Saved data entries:

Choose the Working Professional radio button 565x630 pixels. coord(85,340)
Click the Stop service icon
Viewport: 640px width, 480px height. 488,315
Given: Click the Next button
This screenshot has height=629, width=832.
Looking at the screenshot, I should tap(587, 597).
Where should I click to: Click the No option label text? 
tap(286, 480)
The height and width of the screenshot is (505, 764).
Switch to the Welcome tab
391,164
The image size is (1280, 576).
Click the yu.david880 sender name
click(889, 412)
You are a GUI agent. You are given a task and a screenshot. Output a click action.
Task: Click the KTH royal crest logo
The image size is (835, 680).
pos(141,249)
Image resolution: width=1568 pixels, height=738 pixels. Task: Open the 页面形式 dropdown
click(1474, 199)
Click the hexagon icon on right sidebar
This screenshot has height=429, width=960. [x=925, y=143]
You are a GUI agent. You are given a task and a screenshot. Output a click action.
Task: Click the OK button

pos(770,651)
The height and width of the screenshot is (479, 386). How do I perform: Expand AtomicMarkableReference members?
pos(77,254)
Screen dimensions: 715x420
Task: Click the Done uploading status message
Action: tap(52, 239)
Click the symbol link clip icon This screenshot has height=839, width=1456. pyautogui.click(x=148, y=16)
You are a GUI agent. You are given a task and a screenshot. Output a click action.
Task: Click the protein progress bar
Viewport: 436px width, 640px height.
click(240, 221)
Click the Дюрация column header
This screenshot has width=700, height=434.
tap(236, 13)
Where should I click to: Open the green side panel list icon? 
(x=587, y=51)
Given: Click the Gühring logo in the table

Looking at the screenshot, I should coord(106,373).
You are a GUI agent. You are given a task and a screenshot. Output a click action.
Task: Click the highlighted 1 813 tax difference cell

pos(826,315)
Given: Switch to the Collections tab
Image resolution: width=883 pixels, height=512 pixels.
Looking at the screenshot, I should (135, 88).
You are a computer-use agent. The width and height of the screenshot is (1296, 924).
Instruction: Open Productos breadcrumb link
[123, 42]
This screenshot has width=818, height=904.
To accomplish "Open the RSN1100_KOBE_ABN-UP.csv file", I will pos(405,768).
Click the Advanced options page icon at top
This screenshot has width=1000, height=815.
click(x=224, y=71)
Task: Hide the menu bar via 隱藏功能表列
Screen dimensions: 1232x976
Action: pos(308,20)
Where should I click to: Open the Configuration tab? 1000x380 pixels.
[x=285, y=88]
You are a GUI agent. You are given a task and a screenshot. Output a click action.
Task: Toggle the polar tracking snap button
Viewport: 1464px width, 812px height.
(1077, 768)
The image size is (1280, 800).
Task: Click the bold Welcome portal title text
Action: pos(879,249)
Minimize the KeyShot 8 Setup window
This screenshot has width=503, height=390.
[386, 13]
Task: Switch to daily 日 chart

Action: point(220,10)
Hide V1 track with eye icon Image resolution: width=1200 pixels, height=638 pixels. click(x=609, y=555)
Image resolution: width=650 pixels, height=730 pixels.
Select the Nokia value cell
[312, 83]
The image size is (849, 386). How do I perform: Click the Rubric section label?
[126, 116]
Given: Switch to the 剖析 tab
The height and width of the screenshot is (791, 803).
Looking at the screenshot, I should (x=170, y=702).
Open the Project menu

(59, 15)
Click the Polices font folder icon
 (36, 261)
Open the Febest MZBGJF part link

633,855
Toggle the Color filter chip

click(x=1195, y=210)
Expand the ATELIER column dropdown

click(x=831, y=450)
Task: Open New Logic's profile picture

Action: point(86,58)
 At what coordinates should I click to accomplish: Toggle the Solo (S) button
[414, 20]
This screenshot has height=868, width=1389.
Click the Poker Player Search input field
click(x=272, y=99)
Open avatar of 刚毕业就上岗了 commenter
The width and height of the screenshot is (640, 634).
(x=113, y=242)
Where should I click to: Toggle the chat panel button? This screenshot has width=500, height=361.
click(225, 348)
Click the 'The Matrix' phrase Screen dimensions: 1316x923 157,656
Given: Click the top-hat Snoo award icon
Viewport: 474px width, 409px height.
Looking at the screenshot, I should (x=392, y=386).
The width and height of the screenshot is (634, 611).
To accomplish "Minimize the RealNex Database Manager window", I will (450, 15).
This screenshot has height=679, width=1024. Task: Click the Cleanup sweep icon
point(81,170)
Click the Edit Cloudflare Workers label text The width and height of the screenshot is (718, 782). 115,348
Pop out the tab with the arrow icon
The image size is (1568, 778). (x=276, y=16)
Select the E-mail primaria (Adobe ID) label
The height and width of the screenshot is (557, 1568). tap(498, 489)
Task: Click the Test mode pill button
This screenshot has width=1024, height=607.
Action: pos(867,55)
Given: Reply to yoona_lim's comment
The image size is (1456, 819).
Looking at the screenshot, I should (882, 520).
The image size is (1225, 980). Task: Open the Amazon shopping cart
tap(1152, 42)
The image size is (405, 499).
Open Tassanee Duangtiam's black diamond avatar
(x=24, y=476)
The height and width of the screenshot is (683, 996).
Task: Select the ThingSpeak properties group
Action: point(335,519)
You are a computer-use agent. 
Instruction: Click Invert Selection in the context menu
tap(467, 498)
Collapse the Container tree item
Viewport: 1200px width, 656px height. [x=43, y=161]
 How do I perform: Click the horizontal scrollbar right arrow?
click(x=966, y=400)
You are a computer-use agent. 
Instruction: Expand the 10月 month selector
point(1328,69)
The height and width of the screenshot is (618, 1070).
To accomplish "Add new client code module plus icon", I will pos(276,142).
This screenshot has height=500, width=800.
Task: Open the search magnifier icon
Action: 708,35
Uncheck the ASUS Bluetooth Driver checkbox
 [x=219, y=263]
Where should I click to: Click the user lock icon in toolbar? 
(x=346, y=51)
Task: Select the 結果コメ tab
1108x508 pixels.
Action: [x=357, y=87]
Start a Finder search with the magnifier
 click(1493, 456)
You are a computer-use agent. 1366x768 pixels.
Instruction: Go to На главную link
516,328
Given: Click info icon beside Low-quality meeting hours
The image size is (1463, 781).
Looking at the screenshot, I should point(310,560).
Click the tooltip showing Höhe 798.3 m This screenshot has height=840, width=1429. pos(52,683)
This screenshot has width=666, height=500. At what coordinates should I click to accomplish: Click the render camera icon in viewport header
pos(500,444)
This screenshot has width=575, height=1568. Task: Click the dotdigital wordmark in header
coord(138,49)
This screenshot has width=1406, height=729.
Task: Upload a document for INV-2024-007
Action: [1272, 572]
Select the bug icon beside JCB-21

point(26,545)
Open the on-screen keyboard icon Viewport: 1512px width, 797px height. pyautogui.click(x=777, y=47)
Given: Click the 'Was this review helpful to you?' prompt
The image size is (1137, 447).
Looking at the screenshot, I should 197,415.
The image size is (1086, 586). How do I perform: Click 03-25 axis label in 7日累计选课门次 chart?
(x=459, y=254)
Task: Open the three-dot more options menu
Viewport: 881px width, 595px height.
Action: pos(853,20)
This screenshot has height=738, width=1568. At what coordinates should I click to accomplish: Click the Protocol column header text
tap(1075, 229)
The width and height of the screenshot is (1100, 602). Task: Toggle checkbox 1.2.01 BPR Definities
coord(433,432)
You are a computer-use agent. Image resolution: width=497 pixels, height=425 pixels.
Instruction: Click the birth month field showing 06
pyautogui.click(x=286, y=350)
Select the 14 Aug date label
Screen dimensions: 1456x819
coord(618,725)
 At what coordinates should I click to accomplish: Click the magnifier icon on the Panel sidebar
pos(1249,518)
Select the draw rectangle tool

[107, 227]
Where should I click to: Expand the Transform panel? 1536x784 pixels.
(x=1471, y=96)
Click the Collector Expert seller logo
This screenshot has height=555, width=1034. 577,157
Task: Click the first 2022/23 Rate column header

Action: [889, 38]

# Task objective
Go through the records above and repeat each one exactly.

# Answer box
Choose the Working Professional radio button 565x630 pixels. coord(85,340)
Click the Stop service icon
Viewport: 640px width, 480px height. 488,315
Given: Click the Next button
This screenshot has height=629, width=832.
Looking at the screenshot, I should tap(587, 597).
Where should I click to: Click the No option label text? 
tap(286, 480)
The height and width of the screenshot is (505, 764).
Switch to the Welcome tab
391,164
The image size is (1280, 576).
Click the yu.david880 sender name
click(889, 412)
You are a GUI agent. You are given a task and a screenshot. Output a click action.
Task: Click the KTH royal crest logo
The image size is (835, 680).
pos(141,249)
Image resolution: width=1568 pixels, height=738 pixels. Task: Open the 页面形式 dropdown
click(1474, 199)
Click the hexagon icon on right sidebar
This screenshot has height=429, width=960. [x=925, y=143]
You are a GUI agent. You are given a task and a screenshot. Output a click action.
Task: Click the OK button

pos(770,651)
The height and width of the screenshot is (479, 386). How do I perform: Expand AtomicMarkableReference members?
pos(77,254)
Screen dimensions: 715x420
Task: Click the Done uploading status message
Action: tap(52, 239)
Click the symbol link clip icon This screenshot has height=839, width=1456. pyautogui.click(x=148, y=16)
You are a GUI agent. You are given a task and a screenshot. Output a click action.
Task: Click the protein progress bar
Viewport: 436px width, 640px height.
click(240, 221)
Click the Дюрация column header
This screenshot has width=700, height=434.
tap(236, 13)
Where should I click to: Open the green side panel list icon? 
(x=587, y=51)
Given: Click the Gühring logo in the table

Looking at the screenshot, I should coord(106,373).
You are a GUI agent. You are given a task and a screenshot. Output a click action.
Task: Click the highlighted 1 813 tax difference cell

pos(826,315)
Given: Switch to the Collections tab
Image resolution: width=883 pixels, height=512 pixels.
Looking at the screenshot, I should (135, 88).
You are a computer-use agent. The width and height of the screenshot is (1296, 924).
Instruction: Open Productos breadcrumb link
[123, 42]
This screenshot has width=818, height=904.
To accomplish "Open the RSN1100_KOBE_ABN-UP.csv file", I will pos(405,768).
Click the Advanced options page icon at top
This screenshot has width=1000, height=815.
click(x=224, y=71)
Task: Hide the menu bar via 隱藏功能表列
Screen dimensions: 1232x976
Action: pos(308,20)
Where should I click to: Open the Configuration tab? 1000x380 pixels.
[x=285, y=88]
You are a GUI agent. You are given a task and a screenshot. Output a click action.
Task: Toggle the polar tracking snap button
Viewport: 1464px width, 812px height.
(1077, 768)
The image size is (1280, 800).
Task: Click the bold Welcome portal title text
Action: pos(879,249)
Minimize the KeyShot 8 Setup window
This screenshot has width=503, height=390.
[386, 13]
Task: Switch to daily 日 chart

Action: point(220,10)
Hide V1 track with eye icon Image resolution: width=1200 pixels, height=638 pixels. click(x=609, y=555)
Image resolution: width=650 pixels, height=730 pixels.
Select the Nokia value cell
[312, 83]
The image size is (849, 386). How do I perform: Click the Rubric section label?
[126, 116]
Given: Switch to the 剖析 tab
The height and width of the screenshot is (791, 803).
Looking at the screenshot, I should (x=170, y=702).
Open the Project menu

(59, 15)
Click the Polices font folder icon
 (36, 261)
Open the Febest MZBGJF part link

633,855
Toggle the Color filter chip

click(x=1195, y=210)
Expand the ATELIER column dropdown

click(x=831, y=450)
Task: Open New Logic's profile picture

Action: point(86,58)
 At what coordinates should I click to accomplish: Toggle the Solo (S) button
[414, 20]
This screenshot has height=868, width=1389.
Click the Poker Player Search input field
click(x=272, y=99)
Open avatar of 刚毕业就上岗了 commenter
The width and height of the screenshot is (640, 634).
(x=113, y=242)
Where should I click to: Toggle the chat panel button? This screenshot has width=500, height=361.
click(225, 348)
Click the 'The Matrix' phrase Screen dimensions: 1316x923 157,656
Given: Click the top-hat Snoo award icon
Viewport: 474px width, 409px height.
Looking at the screenshot, I should (x=392, y=386).
The width and height of the screenshot is (634, 611).
To accomplish "Minimize the RealNex Database Manager window", I will (450, 15).
This screenshot has height=679, width=1024. Task: Click the Cleanup sweep icon
point(81,170)
Click the Edit Cloudflare Workers label text The width and height of the screenshot is (718, 782). 115,348
Pop out the tab with the arrow icon
The image size is (1568, 778). (x=276, y=16)
Select the E-mail primaria (Adobe ID) label
The height and width of the screenshot is (557, 1568). tap(498, 489)
Task: Click the Test mode pill button
This screenshot has width=1024, height=607.
Action: pos(867,55)
Given: Reply to yoona_lim's comment
The image size is (1456, 819).
Looking at the screenshot, I should (882, 520).
The image size is (1225, 980). Task: Open the Amazon shopping cart
tap(1152, 42)
The image size is (405, 499).
Open Tassanee Duangtiam's black diamond avatar
(x=24, y=476)
The height and width of the screenshot is (683, 996).
Task: Select the ThingSpeak properties group
Action: point(335,519)
You are a computer-use agent. 
Instruction: Click Invert Selection in the context menu
tap(467, 498)
Collapse the Container tree item
Viewport: 1200px width, 656px height. [x=43, y=161]
 How do I perform: Click the horizontal scrollbar right arrow?
click(x=966, y=400)
You are a computer-use agent. 
Instruction: Expand the 10月 month selector
point(1328,69)
The height and width of the screenshot is (618, 1070).
To accomplish "Add new client code module plus icon", I will pos(276,142).
This screenshot has height=500, width=800.
Task: Open the search magnifier icon
Action: 708,35
Uncheck the ASUS Bluetooth Driver checkbox
 [x=219, y=263]
Where should I click to: Click the user lock icon in toolbar? 
(x=346, y=51)
Task: Select the 結果コメ tab
1108x508 pixels.
Action: [x=357, y=87]
Start a Finder search with the magnifier
 click(1493, 456)
You are a computer-use agent. 1366x768 pixels.
Instruction: Go to На главную link
516,328
Given: Click info icon beside Low-quality meeting hours
The image size is (1463, 781).
Looking at the screenshot, I should point(310,560).
Click the tooltip showing Höhe 798.3 m This screenshot has height=840, width=1429. pos(52,683)
This screenshot has width=666, height=500. At what coordinates should I click to accomplish: Click the render camera icon in viewport header
pos(500,444)
This screenshot has width=575, height=1568. Task: Click the dotdigital wordmark in header
coord(138,49)
This screenshot has width=1406, height=729.
Task: Upload a document for INV-2024-007
Action: [1272, 572]
Select the bug icon beside JCB-21

point(26,545)
Open the on-screen keyboard icon Viewport: 1512px width, 797px height. pyautogui.click(x=777, y=47)
Given: Click the 'Was this review helpful to you?' prompt
The image size is (1137, 447).
Looking at the screenshot, I should 197,415.
The image size is (1086, 586). How do I perform: Click 03-25 axis label in 7日累计选课门次 chart?
(x=459, y=254)
Task: Open the three-dot more options menu
Viewport: 881px width, 595px height.
Action: pos(853,20)
This screenshot has height=738, width=1568. At what coordinates should I click to accomplish: Click the Protocol column header text
tap(1075, 229)
The width and height of the screenshot is (1100, 602). Task: Toggle checkbox 1.2.01 BPR Definities
coord(433,432)
You are a computer-use agent. Image resolution: width=497 pixels, height=425 pixels.
Instruction: Click the birth month field showing 06
pyautogui.click(x=286, y=350)
Select the 14 Aug date label
Screen dimensions: 1456x819
coord(618,725)
 At what coordinates should I click to accomplish: Click the magnifier icon on the Panel sidebar
pos(1249,518)
Select the draw rectangle tool

[107, 227]
Where should I click to: Expand the Transform panel? 1536x784 pixels.
(x=1471, y=96)
Click the Collector Expert seller logo
This screenshot has height=555, width=1034. 577,157
Task: Click the first 2022/23 Rate column header

Action: [889, 38]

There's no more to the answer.